**Exercise prompt:**
Rename "column header" to "table header" in the lines from the first one through the line holding "Looking at the screenshot, I should tap(686, 186).", inclusive, and give those lines back with nothing else changed.

Lines for locating text and elements
-*-*-

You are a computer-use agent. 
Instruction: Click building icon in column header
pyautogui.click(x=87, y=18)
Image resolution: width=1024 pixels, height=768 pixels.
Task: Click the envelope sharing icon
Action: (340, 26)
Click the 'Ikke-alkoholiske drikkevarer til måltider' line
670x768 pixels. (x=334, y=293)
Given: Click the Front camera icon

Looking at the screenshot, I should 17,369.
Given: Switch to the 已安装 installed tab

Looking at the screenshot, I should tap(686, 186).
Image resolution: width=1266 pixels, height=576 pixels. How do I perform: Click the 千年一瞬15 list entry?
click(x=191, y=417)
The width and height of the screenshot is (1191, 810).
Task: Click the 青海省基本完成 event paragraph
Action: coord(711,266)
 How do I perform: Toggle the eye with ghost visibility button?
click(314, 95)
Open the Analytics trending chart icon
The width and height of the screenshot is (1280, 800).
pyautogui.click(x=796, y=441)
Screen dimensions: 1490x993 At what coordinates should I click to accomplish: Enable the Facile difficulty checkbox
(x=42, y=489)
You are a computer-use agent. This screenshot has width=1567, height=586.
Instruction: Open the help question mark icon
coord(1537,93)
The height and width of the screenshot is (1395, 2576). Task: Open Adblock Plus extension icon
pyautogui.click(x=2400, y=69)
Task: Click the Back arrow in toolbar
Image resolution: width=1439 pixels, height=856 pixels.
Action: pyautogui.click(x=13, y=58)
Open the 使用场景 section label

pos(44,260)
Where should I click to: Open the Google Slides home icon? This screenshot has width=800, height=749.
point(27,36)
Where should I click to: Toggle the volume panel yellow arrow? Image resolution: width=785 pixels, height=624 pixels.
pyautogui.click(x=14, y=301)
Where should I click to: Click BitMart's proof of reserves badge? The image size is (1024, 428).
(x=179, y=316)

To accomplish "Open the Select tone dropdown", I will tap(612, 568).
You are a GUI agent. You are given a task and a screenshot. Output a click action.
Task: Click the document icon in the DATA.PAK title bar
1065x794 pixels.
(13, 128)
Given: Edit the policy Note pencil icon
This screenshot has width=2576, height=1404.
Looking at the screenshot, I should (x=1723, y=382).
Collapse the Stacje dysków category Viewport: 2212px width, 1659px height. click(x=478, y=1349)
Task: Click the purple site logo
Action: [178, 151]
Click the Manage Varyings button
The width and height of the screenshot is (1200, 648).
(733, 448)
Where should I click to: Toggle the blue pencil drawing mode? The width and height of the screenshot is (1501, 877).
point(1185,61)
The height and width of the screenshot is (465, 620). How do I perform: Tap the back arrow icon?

-*-*-

**Solution:**
You are a computer-use agent. 
Instruction: Click building icon in table header
pyautogui.click(x=87, y=18)
Image resolution: width=1024 pixels, height=768 pixels.
Task: Click the envelope sharing icon
Action: (340, 26)
Click the 'Ikke-alkoholiske drikkevarer til måltider' line
670x768 pixels. (x=334, y=293)
Given: Click the Front camera icon

Looking at the screenshot, I should 17,369.
Given: Switch to the 已安装 installed tab

Looking at the screenshot, I should tap(686, 186).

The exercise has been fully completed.